Prompt —
Write out the Underlay integration guide from "## Core Concepts" to "Identified by :owner/:slug.", changing "entity" to "group".
[Start of Document extract]
# Underlay - AI Integration Guide

Underlay is a versioned, content-addressed registry for structured knowledge.
Apps push snapshots of their data; Underlay preserves them and serves them via HTTPS API.
Built by Knowledge Futures (501c3): https://www.knowledgefutures.org

Base URL: https://underlay.org/api

---

## Authentication

There are two auth methods:

1. API Key (for programmatic access):
   Header: Authorization: Bearer <key>
   Keys are prefixed with "ul_" (e.g. ul_abc123...) when created through the UI.
   Keys have scopes: read, write, admin.
   Keys can optionally be scoped to specific collections via metadata.
   Create keys at https://underlay.org/settings/keys (personal) or /:owner/settings/keys (organization).
   Keys are managed via better-auth's apiKey plugin at /api/auth/api-key/*.

2. Session cookie (for browser use):
   Users sign in via KF Auth SSO (OAuth2/PKCE) at https://underlay.org/login.
   Accounts are created automatically on first sign-in, along with a default organization.
   GET /api/accounts/me returns the current user and their organization memberships.

All GET requests are public — no auth required to read public data.
All write requests (POST, PATCH, PUT, DELETE) require authentication.
If a Bearer token is provided but invalid, the request is rejected immediately (401).

## Rate Limits

All API requests are rate-limited per IP (unauthenticated) or per account (authenticated).

| Auth status       | Limit         |
|-------------------|---------------|
| Unauthenticated   | 60 req/min    |
| Authenticated     | 5,000 req/min |

Rate limit headers are included on every response:
- X-RateLimit-Limit: max requests in the window
- X-RateLimit-Remaining: requests left
- X-RateLimit-Reset: seconds until the window resets

When exceeded, you'll get a 429 response with a Retry-After header.
To get the higher limit, authenticate with an API key (recommended for any automated access).

---

## Core Concepts

- Organization: an entity that owns collections. Every user gets a default organization on signup. Identified by :slug. Managed via better-auth's organization plugin at /api/auth/organization/*.
- Collection: a named, versioned body of data owned by an organization. Identified by :owner/:slug.
- Version: an immutable snapshot containing a JSON Schema, records, and file references. Identified by semver (e.g. "v1.0.0"). Major = schema change, Minor = records/files change, Patch = metadata-only change.
[End of Document extract]
[Start of Dataset rows]
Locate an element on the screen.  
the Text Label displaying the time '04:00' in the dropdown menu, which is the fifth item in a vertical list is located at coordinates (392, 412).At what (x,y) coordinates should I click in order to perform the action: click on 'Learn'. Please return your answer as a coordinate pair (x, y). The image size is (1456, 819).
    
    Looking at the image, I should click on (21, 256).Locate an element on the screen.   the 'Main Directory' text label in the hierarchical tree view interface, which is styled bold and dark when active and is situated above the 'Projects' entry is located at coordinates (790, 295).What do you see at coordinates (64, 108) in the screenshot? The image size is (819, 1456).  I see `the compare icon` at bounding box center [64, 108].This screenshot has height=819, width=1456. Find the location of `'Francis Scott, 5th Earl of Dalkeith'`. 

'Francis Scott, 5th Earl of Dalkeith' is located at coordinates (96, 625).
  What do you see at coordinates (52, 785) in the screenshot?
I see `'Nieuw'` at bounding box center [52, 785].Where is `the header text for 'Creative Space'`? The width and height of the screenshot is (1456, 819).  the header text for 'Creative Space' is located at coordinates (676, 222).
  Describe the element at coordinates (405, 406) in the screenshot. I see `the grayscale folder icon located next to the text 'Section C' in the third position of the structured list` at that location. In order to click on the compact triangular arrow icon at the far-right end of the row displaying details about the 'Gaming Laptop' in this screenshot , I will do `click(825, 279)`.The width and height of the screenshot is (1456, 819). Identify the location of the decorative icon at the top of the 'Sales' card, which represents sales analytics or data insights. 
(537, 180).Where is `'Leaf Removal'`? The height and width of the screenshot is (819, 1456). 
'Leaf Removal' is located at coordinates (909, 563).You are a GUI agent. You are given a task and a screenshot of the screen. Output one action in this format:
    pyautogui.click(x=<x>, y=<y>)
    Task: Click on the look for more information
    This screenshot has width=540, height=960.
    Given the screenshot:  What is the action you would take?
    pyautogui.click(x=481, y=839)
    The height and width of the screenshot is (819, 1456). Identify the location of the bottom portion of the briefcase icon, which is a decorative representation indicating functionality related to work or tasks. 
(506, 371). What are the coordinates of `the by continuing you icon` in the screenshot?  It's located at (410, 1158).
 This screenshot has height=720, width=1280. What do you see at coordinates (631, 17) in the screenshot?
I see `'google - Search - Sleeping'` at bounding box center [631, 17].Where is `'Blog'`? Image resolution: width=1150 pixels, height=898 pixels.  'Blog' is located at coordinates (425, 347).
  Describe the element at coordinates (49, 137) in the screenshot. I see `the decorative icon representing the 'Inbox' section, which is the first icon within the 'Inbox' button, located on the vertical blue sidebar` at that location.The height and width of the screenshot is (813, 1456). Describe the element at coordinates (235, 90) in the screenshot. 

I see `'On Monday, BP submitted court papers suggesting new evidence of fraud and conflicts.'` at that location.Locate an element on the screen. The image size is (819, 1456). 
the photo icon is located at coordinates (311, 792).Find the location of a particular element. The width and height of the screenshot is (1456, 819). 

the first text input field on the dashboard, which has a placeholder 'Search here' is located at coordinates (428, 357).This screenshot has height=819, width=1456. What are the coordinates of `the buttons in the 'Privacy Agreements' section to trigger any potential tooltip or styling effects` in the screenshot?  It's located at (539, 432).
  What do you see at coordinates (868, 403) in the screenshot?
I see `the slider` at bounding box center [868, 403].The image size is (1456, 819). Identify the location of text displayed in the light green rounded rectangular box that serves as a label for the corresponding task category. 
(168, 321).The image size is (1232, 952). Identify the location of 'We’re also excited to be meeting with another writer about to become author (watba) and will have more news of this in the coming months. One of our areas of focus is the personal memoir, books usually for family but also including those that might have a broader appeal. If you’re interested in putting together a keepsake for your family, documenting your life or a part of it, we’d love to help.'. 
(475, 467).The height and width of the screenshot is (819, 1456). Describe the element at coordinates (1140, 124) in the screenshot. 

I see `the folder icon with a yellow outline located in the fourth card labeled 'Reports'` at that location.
[End of Dataset rows]
Solution to this task —
## Core Concepts

- Organization: an group that owns collections. Every user gets a default organization on signup. Identified by :slug. Managed via better-auth's organization plugin at /api/auth/organization/*.
- Collection: a named, versioned body of data owned by an organization. Identified by :owner/:slug.